Photo: Kay Nietfeld / dpa

Monday morning, the exhibition center in Berlin, the »Hub27«, SPD, Greens and FDP want to deepen their traffic light explorations here - ten hours are scheduled for the meeting.

Camera teams have positioned themselves in front of the entrance, but no politician will stop at the microphones that have been set up this morning. Activists from Greenpeace and Campact raise their banners, three of them have oversized heads put on each other, they show the faces of FDP leader Christian Lindner, SPD chancellor candidate Olaf Scholz and Green leader Annalena Baerbock.

Scholz is already there, as is SPD General Secretary Lars Klingbeil and the party leaders Saskia Esken and Norbert Walter-Borjans when a big black bus stops away from the photographers. In the next moment, Robert Habeck, Annalena Baerbock, Volker Wissing and Christian Lindner come around the corner with a swing, even the outfits seem to be coordinated. The photographers run towards them, the cameras click. When asked about the mood, Baerbock replied that it was “fresh and cool”.

The staging sits, once again.

After the selfie of the week before last, the four green and yellow top politicians are again producing pictures that they should show as a trusted team.

The Greens and the FDP want to show that they stick together.

As the largest party, the SPD will not be able to dictate what happens during these explorations.

The demonstrative fraternization is above all a symbol to the public.

But the beautiful pictures are one thing.

In the end, they do not determine the success or failure of the exploratory talks.

It's about whether the parties can imagine governing together for the next four years.

Whether they can tell a common story, whether they can identify projects that can keep their promise of new beginnings and progress.

Head director Habeck knows that too.

At the weekend, he told Deutschlandfunk that there were "a lot of conflicts in terms of content."

"That is why the trusting atmosphere and the effort to shape a different style should not hide the fact that it is far from over and that the differences between the parties are sometimes considerable," said Habeck.

It becomes particularly difficult with finances

The most significant differences are likely to become apparent during the explorations in financial policy.

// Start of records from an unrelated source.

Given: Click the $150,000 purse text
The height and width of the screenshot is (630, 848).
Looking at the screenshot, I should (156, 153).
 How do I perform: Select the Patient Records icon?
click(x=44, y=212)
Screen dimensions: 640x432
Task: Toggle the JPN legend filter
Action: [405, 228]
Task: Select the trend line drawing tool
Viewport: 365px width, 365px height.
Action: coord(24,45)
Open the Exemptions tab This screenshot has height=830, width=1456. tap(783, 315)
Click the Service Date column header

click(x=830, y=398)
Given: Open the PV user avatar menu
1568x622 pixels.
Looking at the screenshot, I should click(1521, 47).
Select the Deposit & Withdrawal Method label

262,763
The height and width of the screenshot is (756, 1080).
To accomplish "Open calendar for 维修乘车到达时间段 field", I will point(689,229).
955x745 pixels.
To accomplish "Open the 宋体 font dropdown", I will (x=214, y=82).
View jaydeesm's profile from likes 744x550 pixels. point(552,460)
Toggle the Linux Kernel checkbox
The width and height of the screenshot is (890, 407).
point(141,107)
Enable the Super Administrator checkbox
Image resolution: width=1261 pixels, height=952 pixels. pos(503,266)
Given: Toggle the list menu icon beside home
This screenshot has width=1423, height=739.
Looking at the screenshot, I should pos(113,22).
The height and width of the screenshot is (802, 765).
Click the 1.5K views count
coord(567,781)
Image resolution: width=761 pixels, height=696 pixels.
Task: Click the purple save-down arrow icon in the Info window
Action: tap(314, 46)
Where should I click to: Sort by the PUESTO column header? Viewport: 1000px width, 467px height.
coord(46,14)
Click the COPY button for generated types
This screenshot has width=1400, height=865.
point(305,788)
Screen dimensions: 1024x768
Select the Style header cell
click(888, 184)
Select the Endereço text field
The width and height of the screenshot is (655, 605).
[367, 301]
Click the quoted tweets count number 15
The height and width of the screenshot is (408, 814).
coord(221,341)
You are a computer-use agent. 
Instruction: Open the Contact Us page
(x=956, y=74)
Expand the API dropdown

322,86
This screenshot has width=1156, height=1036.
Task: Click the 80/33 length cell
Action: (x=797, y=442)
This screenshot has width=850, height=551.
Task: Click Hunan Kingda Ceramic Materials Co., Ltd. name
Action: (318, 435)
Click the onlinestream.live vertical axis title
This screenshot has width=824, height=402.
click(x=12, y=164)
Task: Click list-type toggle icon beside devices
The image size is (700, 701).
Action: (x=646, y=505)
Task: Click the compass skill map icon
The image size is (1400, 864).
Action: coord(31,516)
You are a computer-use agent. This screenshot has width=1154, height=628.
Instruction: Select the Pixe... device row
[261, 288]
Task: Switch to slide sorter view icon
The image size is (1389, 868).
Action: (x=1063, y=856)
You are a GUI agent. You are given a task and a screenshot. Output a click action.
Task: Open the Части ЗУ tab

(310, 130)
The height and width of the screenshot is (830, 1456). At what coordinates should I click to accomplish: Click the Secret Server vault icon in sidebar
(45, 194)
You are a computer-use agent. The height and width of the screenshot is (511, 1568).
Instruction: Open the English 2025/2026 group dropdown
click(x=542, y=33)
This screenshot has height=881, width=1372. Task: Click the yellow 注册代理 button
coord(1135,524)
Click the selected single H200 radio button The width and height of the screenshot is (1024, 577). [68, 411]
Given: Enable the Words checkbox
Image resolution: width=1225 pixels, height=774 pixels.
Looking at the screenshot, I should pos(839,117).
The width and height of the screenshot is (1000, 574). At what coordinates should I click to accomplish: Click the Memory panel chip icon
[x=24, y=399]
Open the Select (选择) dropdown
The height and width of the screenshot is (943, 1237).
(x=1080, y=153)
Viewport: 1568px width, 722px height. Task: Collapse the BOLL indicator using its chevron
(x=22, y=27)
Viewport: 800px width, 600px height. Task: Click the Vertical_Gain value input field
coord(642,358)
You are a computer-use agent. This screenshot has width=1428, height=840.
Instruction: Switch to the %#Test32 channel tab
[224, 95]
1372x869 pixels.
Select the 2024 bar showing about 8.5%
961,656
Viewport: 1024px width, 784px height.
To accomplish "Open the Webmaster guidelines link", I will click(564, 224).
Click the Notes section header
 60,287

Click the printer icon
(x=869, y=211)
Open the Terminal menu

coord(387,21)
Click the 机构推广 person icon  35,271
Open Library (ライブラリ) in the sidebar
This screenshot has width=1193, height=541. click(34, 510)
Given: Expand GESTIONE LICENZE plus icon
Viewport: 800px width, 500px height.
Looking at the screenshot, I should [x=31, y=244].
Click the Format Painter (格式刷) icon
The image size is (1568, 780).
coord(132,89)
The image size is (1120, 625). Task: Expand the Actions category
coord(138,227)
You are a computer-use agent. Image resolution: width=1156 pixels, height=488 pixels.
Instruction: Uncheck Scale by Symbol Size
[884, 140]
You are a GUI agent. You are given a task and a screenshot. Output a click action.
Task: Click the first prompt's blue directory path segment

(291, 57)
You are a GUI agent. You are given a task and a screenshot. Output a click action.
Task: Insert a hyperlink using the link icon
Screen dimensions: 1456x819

This is where ideological differences collide, along with the various claims of the parties to serve their own clientele.

  • The FDP wants to relieve companies, is strictly against higher taxes and still wants a digital modernization program for the state, economy and society.

    "No tax increases and no loosening of the debt brake of the Basic Law", this red line has drawn FDP boss Lindner.

  • The SPD promises stable pensions and relief for lower incomes, but wants to cup the top earners more.

  • And the Greens must financially support an ambitious climate program for their electorate that could cost two trillion euros in the coming years alone.

    That's 2000 billion.

Bringing these interests together seems downright impossible at first glance. Especially since the public budgets are empty because of the corona pandemic. This year, Finance Minister Olaf Scholz is taking on 240 billion euros in new debt, and next year it should be another 100 billion euros. Habeck agreed the republic to lengthy negotiations, up to and including failure. "That thing," he said, "is far from being dry."

So where will all the money for the modernization and transformation of the country come from?

The Greens favor the formation of public investment companies with which the infrastructure is to be converted to digital and climate-neutral.

Money, for example from the state KfW bank, could flow from these funds - and would not be counted towards the state budget.

But the FDP considers this to be a trickery of the balance sheet, and the SPD is also skeptical or even negative.

Fuest makes a compromise proposal

Just in time for the exploratory talks this week, the head of the rather conservative economic research institute Ifo, Clemens Fuest, has now introduced a compromise proposal into the debate: “An alternative to switching to secondary budgets would be in 2022, when the debt brake is suspended again due to the crisis should remain to create a reserve with which these tasks can be financed, ”he wrote in a guest article for the“ Frankfurter Allgemeine Sonntagszeitung ”.

In fact, the debt brake will only take effect again in the usual way in 2023. Similar to the refugee crisis, when the then Federal Finance Minister Wolfgang Schäuble had set aside billions, money should also be set aside for digitization and climate neutrality, so Fuest's proposal.

"The whole package would be something like a business plan for a digital and green transformation that the new coalition is presenting to the citizens," the Ifo President advertises for his idea.

According to Fuest, the Federal Court of Auditors and Parliament should ensure that the money is not misappropriated.

Fuest cites as examples "accelerated depreciation for the green and digital transformation of production facilities or subsidies for building insulation and new heating systems".

Greens are cautious - FDP has certain sympathies

The Greens are cautious about this plan - but not rejected either.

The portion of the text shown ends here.